A critical deviation from the norm was to convince the client that the entire development would be more vibrant with a mixture of different units. This way, the building would ensure that users from the full spectrum of India’s exploding middle class all mingle – including young, mobile professionals who are new to the city; older, established residents; and families both large and small, all at a range of income levels. Apartments ranging from 45 square metres to 450 square metres are mixed together, a diversity enabled by the building’s mountainous shape and the shifting floor plans that it generates.

In Asia cities are growing so fast, and uniform repetitive residential towers are the norm,” said Jacob van Rijs, Principal and Co-Founder of MVRDV. “With our design, we are making an effort to offer more variety and bring people from more different backgrounds together.
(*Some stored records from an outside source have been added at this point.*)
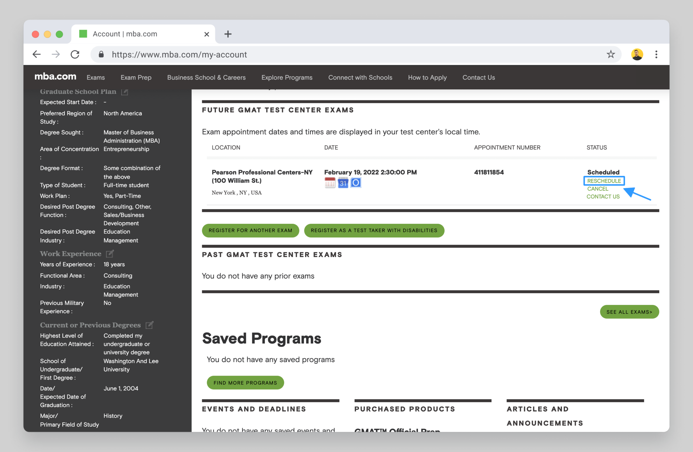
Task: Open the Exams menu
Action: tap(96, 77)
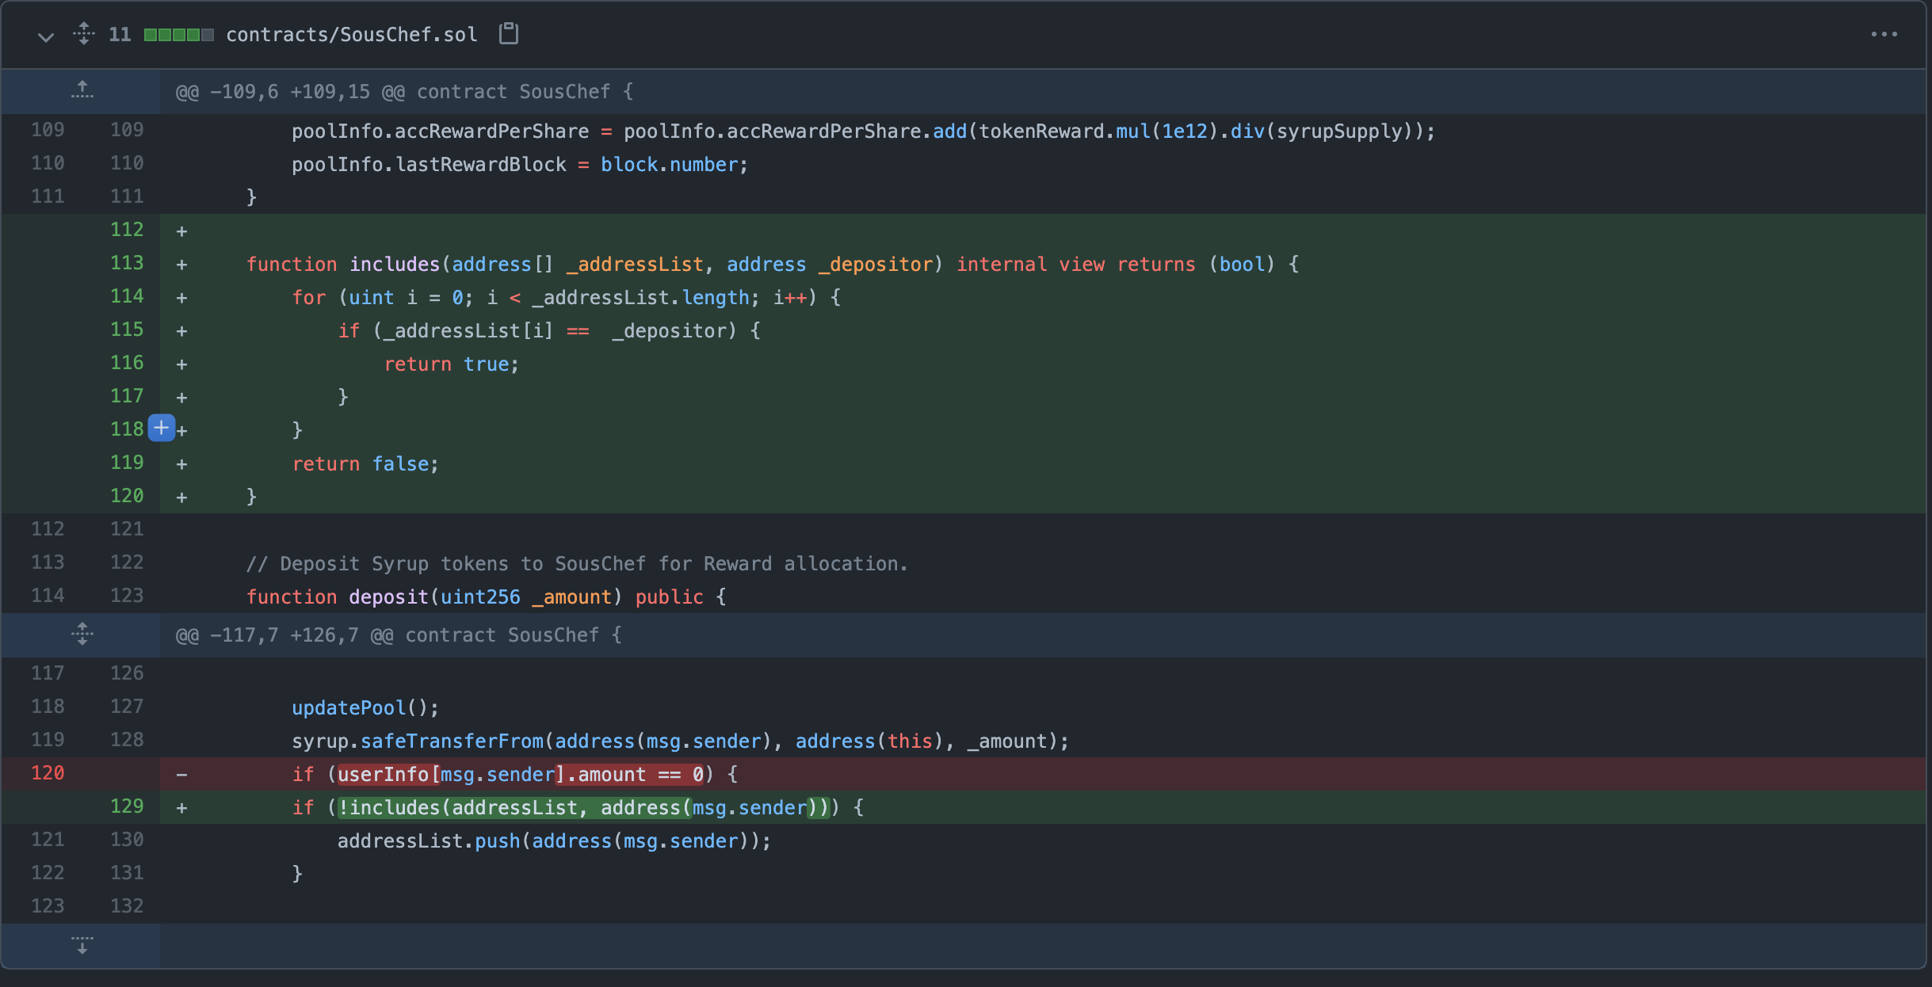
Task: Add comment on line 118 with plus button
Action: (161, 428)
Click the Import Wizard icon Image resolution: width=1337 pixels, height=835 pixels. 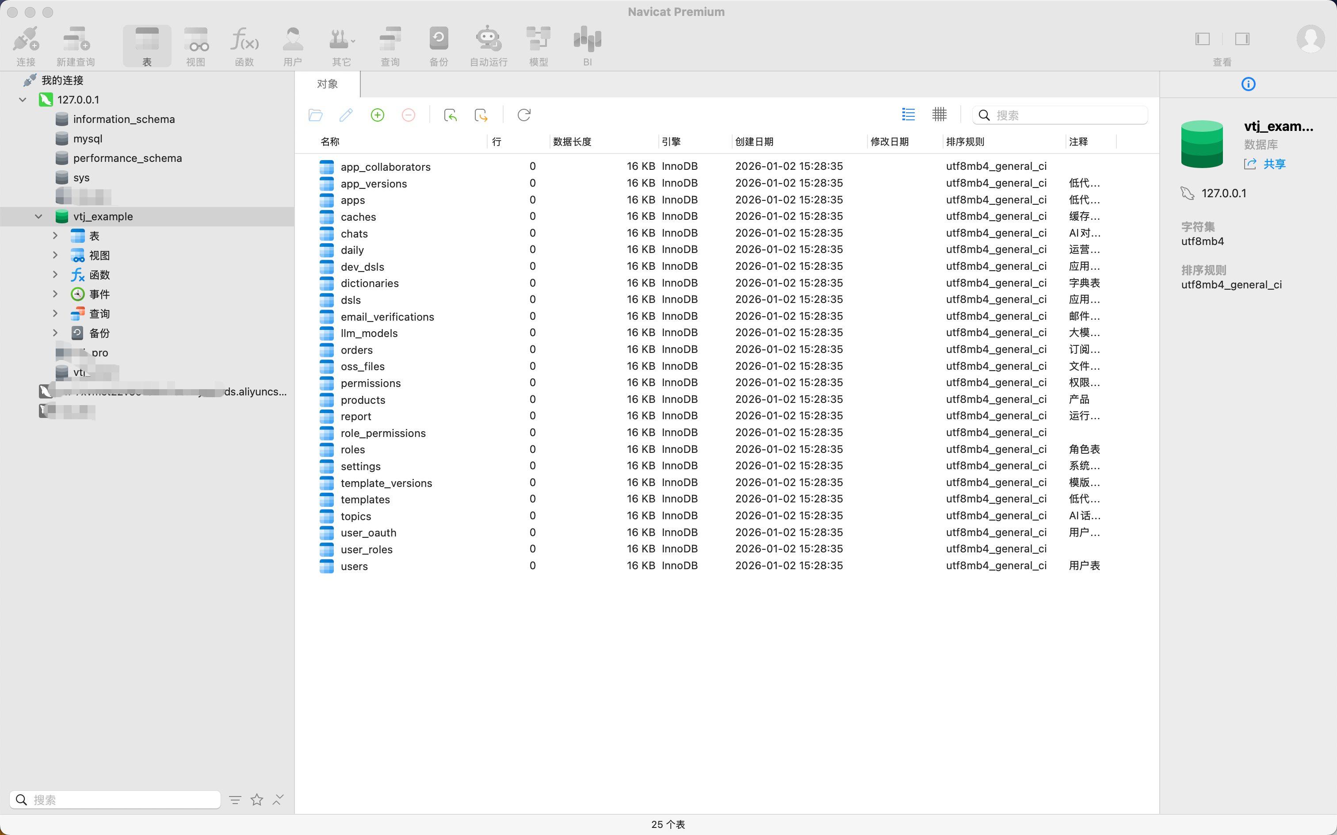click(x=450, y=115)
In the original master plan, 16 separate towers were planned, all of which would have more or less the same type of apartments. The MVRDV team thoroughly researched modern Indian housing and came up with a system to create a mix of different types of apartment inside one building. This project will attract residents with a variety of incomes, something that will benefit the diversity of Amanora Park Town. Thanks to the client’s willingness to try something new, the efficiency needed for mass housing has been achieved without cutting back on residents’ comfort.”

The completed building is just the first phase of the larger Future Towers project at Amanora Park Town, which comprises 3 phases and around 3500 dwellings in total. MVRDV is currently working on the second phase of the project.